— Begin TEXT PROVIDED —
HumanSignal / label-studio

Label Studio is a multi-type data labeling and annotation tool with standardized output format
https://labelstud.io
Apache License 2.0
18.41k stars 2.32k forks source link

Handling missing data in time series #695

Open gamblard opened 3 years ago

gamblard commented 3 years ago

Hello !

I'd like to request a feature for time series in Label Studio : I'm labelling multivariate time series and sometimes there can be some null values in the data (when a sensor did not transmit any data at a given timestamp for example). The issue is that by default Label Studio display this missing value as a 0, thus abruptly breaking the trend of the time serie. For example below is an example with 20% missing values : image

It would be perfect if we had an option to choose how we want null values to be shown : as zeroes or skipped entirely. To illustrate this, I've found that Google Data Studio proposes this feature, described in the section "missing data" here : https://support.google.com/datastudio/answer/7059697?hl=en. Currently, Label Studio behaves as the "Line to Zero" option, and the one I'm looking for is the "Linear Interpolation" one ("Line Breaks" would be fine too).

Thanks !

sjw9 commented 1 year ago

Having the same issue in Label Studio 1.5, and this is a pretty big problem for us.

First, going to zero causes scaling issues on the y-axis.

Second, zero is semantically very different than "missing." Interpolating would solve the scale issue, but is also very semantically different from "missing." Showing the data as missing would be ideal - if we want to fill blanks, we could do that ourselves when we export to CSV.
— End TEXT PROVIDED —
— Begin SUPPLIED MATERIAL —
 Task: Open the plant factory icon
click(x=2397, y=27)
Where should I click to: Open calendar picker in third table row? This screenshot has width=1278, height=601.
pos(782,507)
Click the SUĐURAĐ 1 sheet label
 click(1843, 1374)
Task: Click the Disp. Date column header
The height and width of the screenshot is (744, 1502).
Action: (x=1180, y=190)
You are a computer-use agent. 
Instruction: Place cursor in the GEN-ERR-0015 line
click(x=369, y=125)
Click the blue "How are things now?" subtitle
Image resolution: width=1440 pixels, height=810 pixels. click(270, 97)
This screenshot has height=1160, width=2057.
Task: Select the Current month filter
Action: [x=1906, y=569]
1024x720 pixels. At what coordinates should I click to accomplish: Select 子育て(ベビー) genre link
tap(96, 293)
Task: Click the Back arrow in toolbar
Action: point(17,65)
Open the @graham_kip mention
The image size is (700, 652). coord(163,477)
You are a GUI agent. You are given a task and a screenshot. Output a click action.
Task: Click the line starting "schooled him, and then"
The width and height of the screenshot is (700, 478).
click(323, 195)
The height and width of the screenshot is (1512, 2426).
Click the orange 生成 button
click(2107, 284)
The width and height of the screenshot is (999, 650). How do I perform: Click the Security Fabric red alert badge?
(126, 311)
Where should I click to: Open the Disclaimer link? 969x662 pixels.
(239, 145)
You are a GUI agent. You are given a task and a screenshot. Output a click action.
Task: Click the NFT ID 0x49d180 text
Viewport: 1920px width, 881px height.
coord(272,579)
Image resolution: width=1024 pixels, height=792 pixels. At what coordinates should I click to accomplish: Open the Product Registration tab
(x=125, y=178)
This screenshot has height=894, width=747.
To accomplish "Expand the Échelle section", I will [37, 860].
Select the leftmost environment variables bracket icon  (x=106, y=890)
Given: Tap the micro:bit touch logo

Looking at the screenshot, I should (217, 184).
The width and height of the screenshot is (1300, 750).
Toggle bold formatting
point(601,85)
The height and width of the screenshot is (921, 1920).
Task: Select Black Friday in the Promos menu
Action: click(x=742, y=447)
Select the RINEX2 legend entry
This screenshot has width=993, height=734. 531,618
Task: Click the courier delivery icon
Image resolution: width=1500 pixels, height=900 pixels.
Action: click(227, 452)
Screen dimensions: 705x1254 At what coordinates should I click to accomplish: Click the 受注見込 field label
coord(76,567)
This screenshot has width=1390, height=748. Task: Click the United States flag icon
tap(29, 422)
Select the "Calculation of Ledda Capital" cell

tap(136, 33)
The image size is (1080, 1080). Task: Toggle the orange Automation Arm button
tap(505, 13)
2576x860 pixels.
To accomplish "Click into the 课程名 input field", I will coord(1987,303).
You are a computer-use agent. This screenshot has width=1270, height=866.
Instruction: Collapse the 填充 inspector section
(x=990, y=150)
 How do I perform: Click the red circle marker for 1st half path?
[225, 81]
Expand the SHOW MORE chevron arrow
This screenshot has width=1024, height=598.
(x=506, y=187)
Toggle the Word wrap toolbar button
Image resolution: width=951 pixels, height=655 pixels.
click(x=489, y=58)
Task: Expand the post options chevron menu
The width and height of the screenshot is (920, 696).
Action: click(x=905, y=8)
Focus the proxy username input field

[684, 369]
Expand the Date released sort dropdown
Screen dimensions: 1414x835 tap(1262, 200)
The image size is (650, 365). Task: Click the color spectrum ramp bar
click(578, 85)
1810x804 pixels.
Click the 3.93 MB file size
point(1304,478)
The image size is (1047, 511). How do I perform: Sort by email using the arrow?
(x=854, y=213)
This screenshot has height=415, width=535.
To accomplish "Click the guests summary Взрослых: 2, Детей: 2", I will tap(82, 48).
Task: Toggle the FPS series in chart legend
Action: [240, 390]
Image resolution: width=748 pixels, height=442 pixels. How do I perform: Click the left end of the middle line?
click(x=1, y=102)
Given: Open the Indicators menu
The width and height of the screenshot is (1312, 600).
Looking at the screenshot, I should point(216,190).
— End SUPPLIED MATERIAL —
*WRITTEN TASK 1:*
In the Label Studio issue thread, swap "semantically" for "conceptually" and reproduce the passage starting at "First, going to" and ending at "export to CSV.".
*WRITTEN TASK 2:*
In the Label Studio issue thread, how does Label Studio display a missing value in a time series by default?
*WRITTEN TASK 3:*
Extend the Label Studio thread on missing time-series data from where it stops.

*EXPECTED OUTPUT 1:*
First, going to zero causes scaling issues on the y-axis.

Second, zero is conceptually very different than "missing." Interpolating would solve the scale issue, but is also very conceptually different from "missing." Showing the data as missing would be ideal - if we want to fill blanks, we could do that ourselves when we export to CSV.

*EXPECTED OUTPUT 2:*
As a 0.

*EXPECTED OUTPUT 3:*
AndyYSWoo commented 1 year ago

hey guys is there any progress on this feature or is it on the near future roadmap? @makseq

or wondering @gamblard @sjw9 have you figured out a workaround?

makseq commented 1 year ago

This feature is not yet implemented, however I've created a ticket about it [LSDV-4725].

dvictori commented 1 year ago

Not sure if it's a related issue but I'm also having some trouble dealing with missing data on a CSV time series. If we put "NA" or "NULL" in the CSV time series, the overview graph will not plot after the missing period.

image

Also, the main graph (middle part) will only plot up to the missing period. After that period, it will only plot if I zoom to a time period without any missing data.

image

How should I treat missing values in time series? Delete the data points (ex.: jump from 2017-03-03 to 2022-04-01)? Use "NaN"? "NULL"?

Thanks

Zahorack commented 10 months ago

+1 for this feature

avishapiro commented 1 month ago

The issue still seems present in v1.13.0. Any updates @makseq ?